Find the line below with "Task: Toggle code view icon button" and the line with "Close the Participants panel". Output them and the lines between, exactly, but not the pictures.
========
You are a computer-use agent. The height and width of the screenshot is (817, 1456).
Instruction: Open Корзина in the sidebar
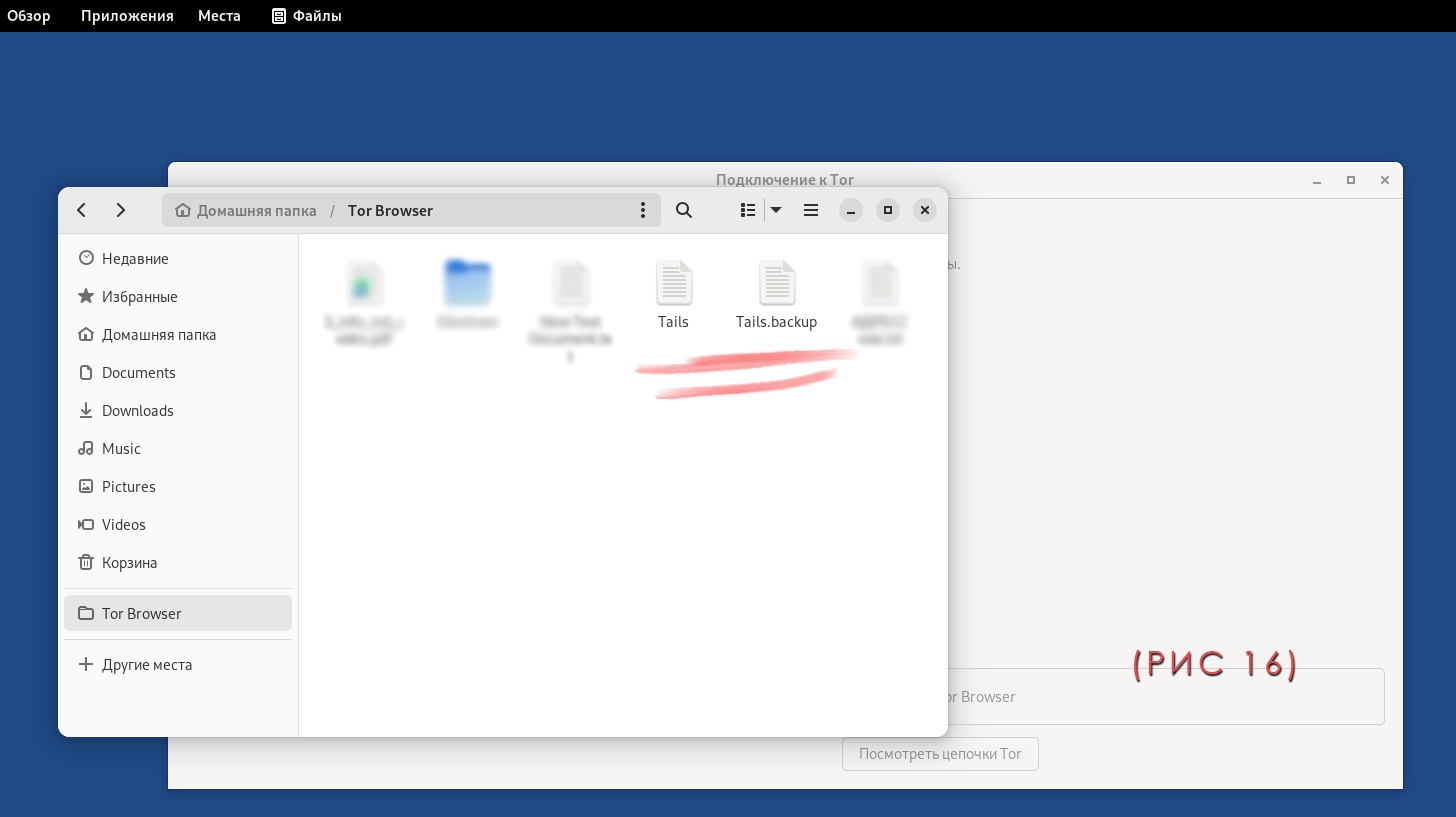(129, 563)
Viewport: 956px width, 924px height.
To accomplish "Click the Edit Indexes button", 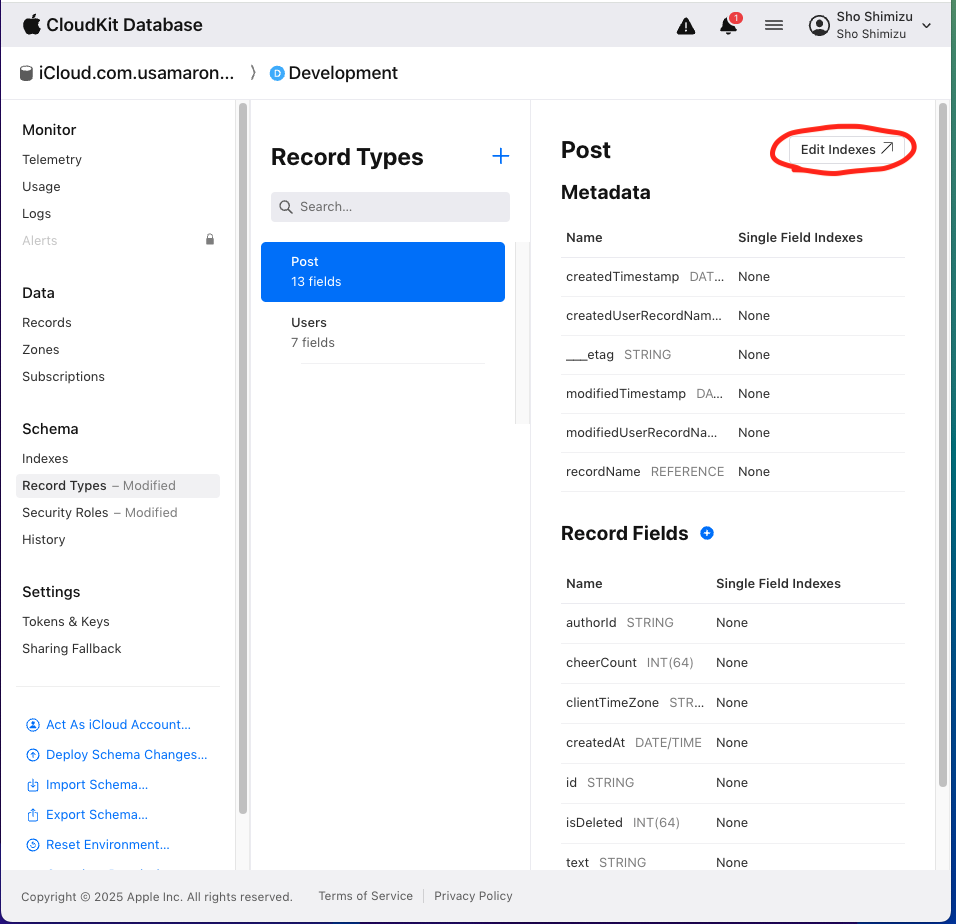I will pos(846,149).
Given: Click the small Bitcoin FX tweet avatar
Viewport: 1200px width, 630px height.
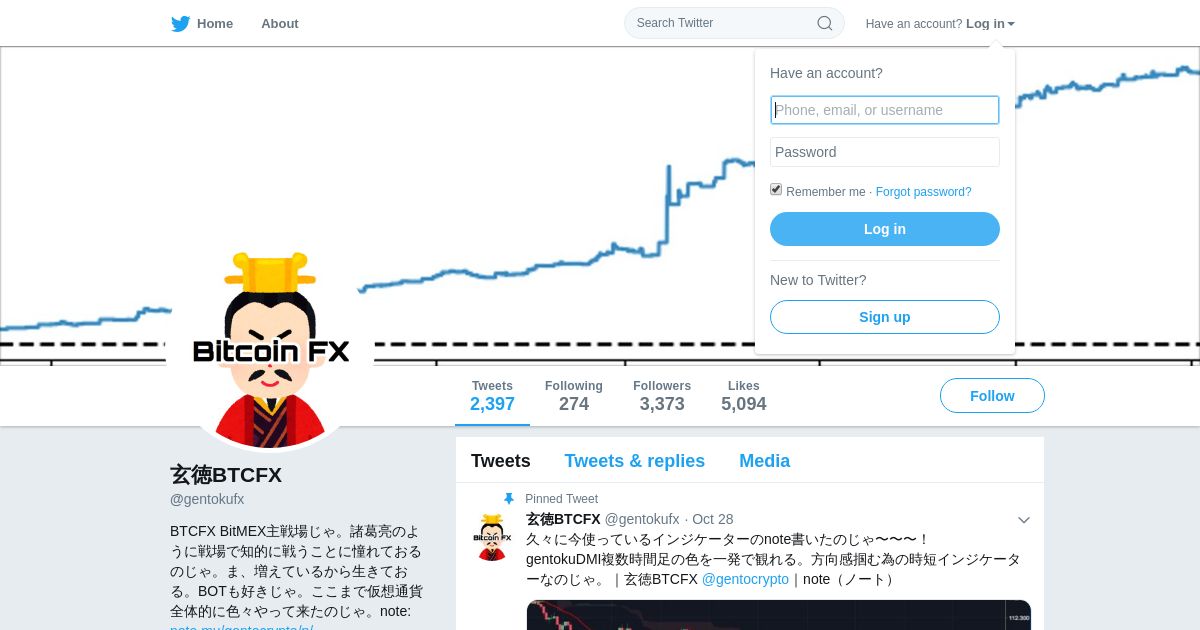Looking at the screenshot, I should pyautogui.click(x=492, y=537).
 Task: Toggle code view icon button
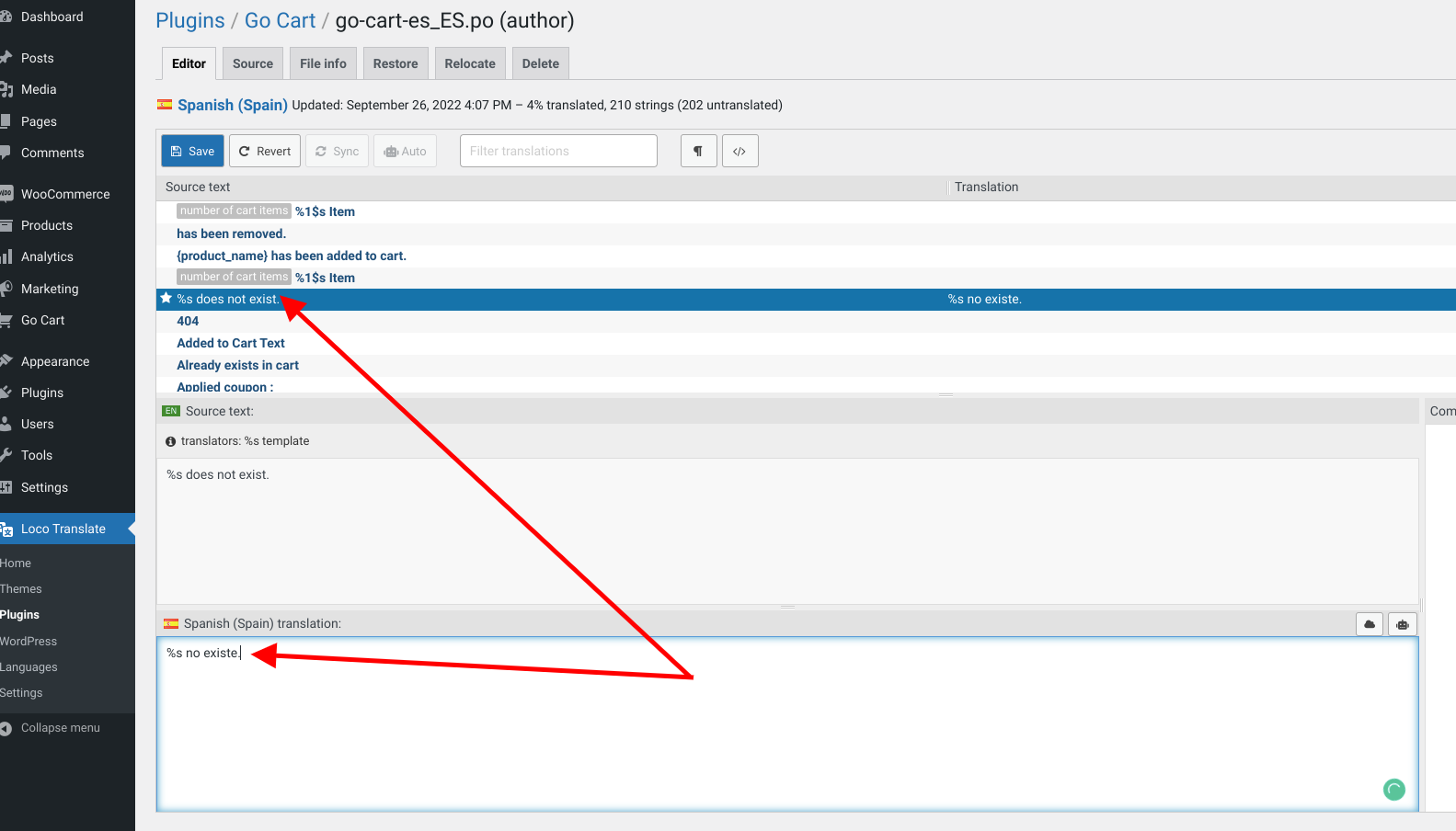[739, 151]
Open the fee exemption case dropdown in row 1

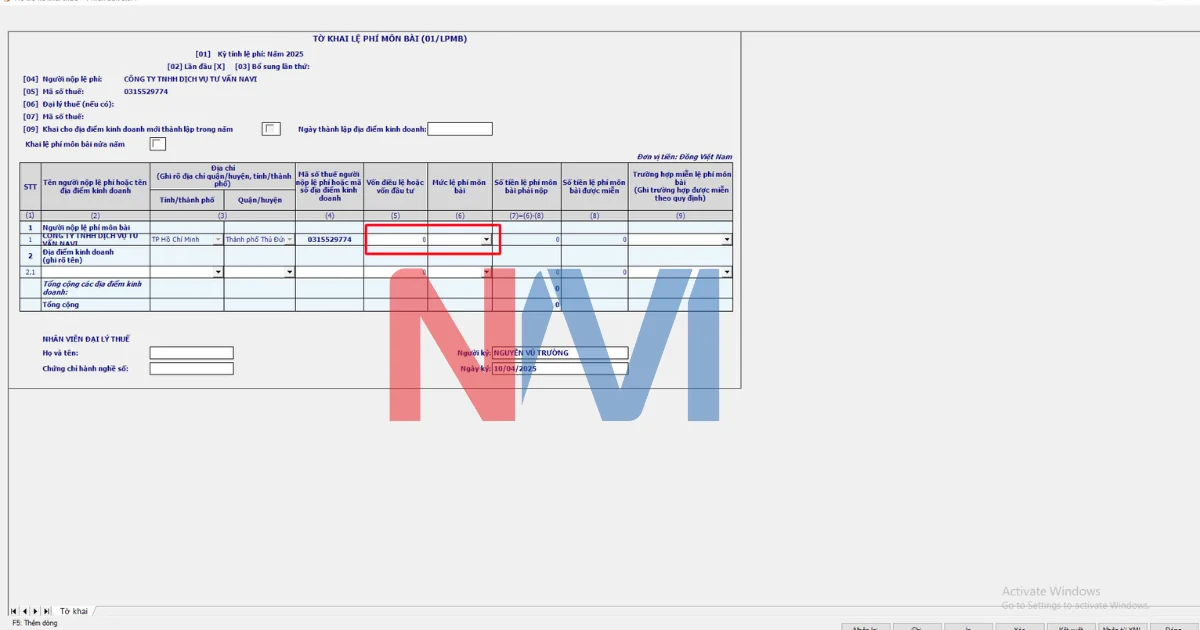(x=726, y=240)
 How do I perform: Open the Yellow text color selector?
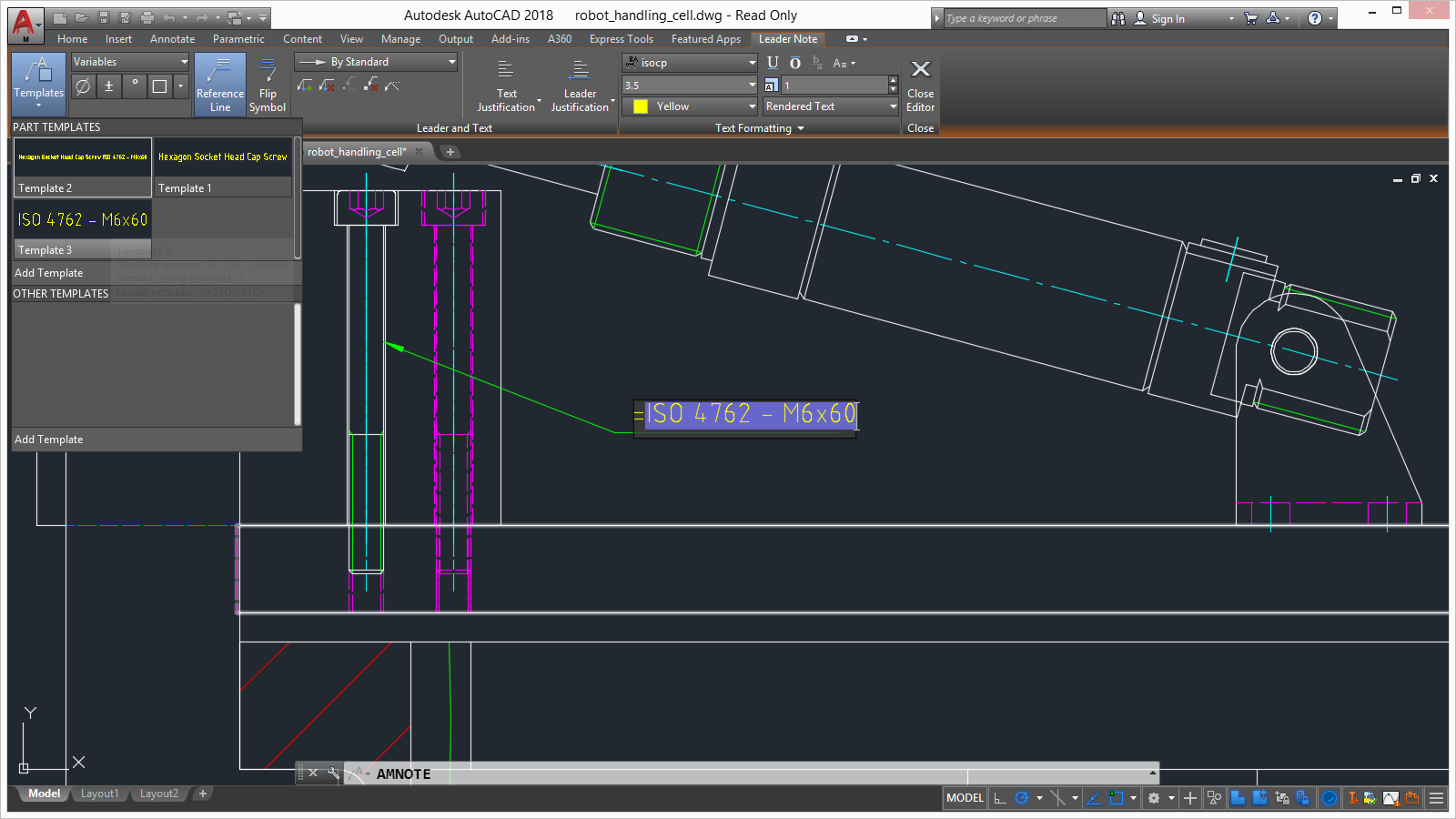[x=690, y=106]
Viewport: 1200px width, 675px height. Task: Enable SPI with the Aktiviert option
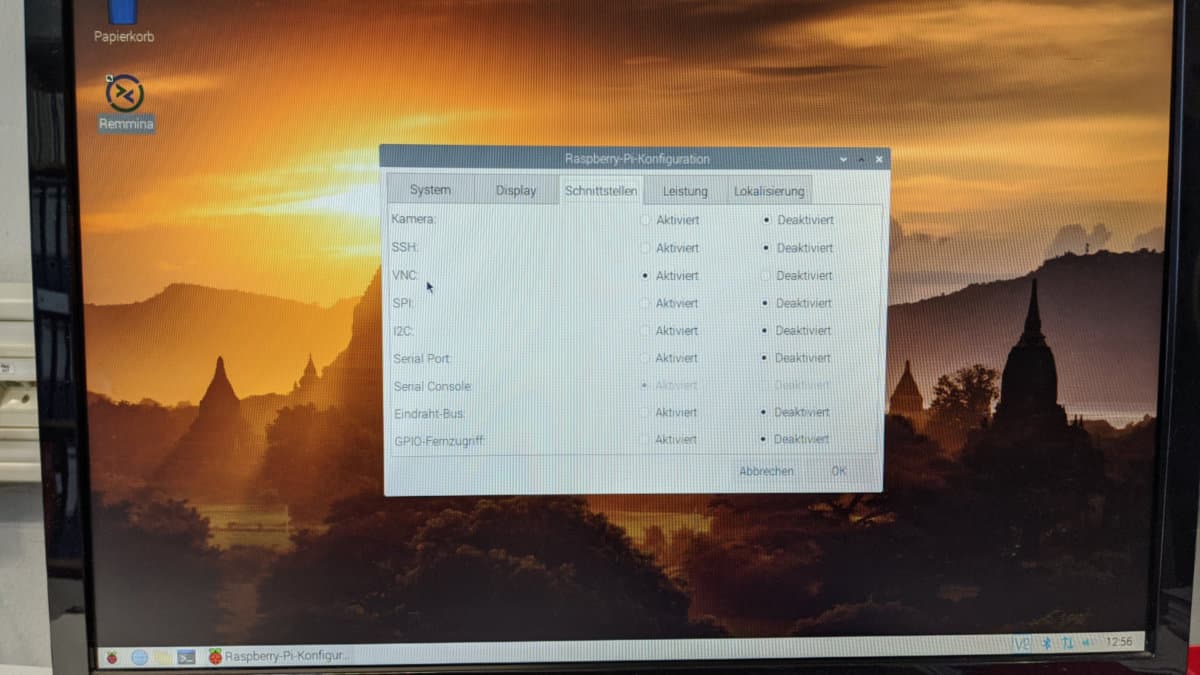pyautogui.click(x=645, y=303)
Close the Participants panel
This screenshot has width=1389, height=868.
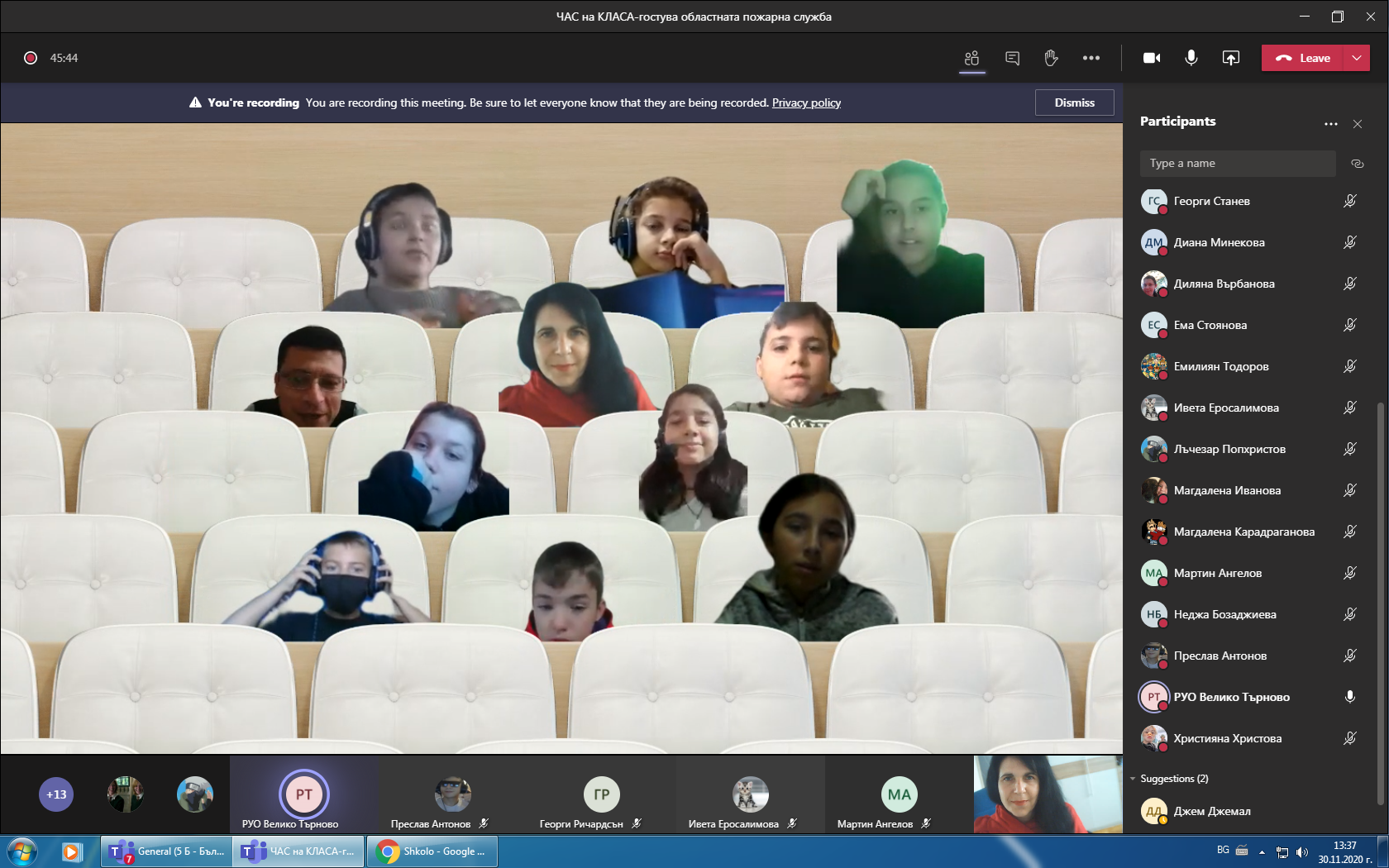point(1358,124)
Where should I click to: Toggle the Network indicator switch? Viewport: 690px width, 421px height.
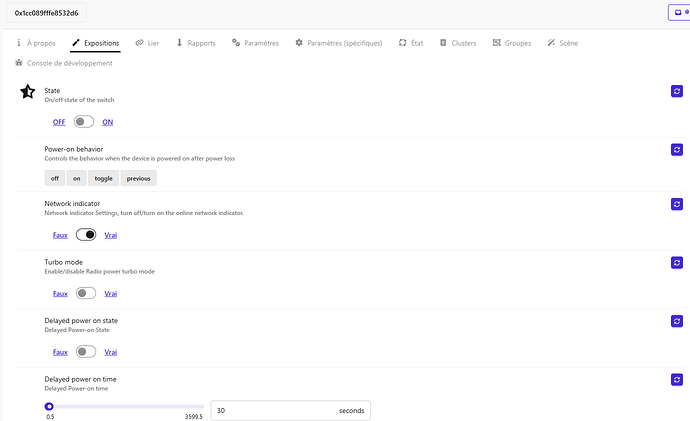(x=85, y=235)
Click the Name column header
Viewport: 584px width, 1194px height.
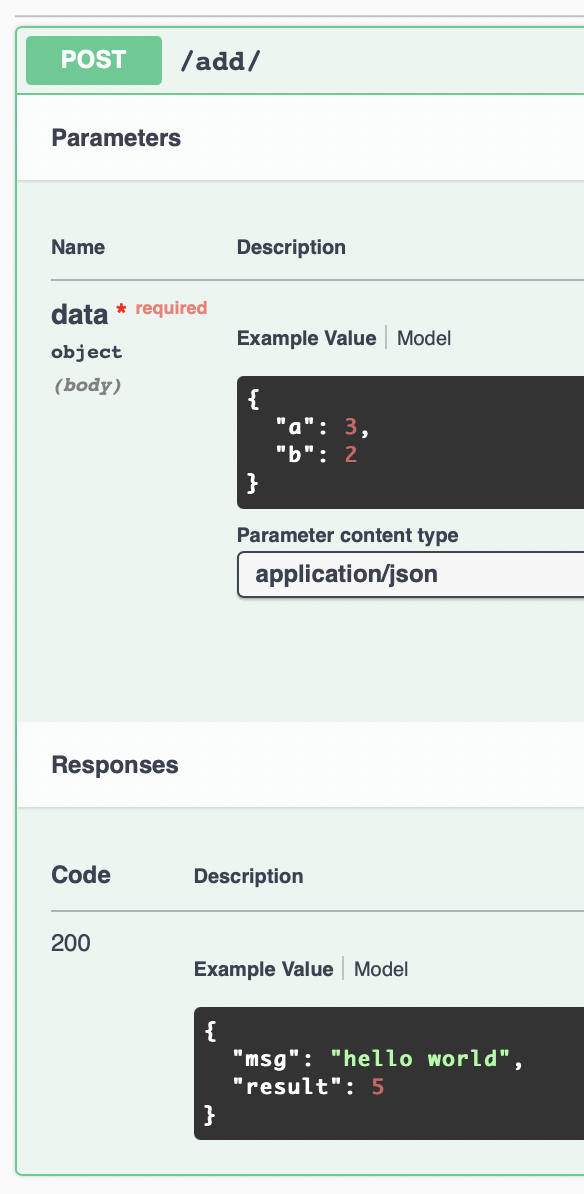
========
### [Response below]
 Task: Toggle code view icon button
[739, 151]
Open the fee exemption case dropdown in row 1

(x=726, y=240)
 How do I perform: Open the Yellow text color selector?
[x=690, y=106]
Viewport: 1200px width, 675px height. Task: Enable SPI with the Aktiviert option
pyautogui.click(x=645, y=303)
Close the Participants panel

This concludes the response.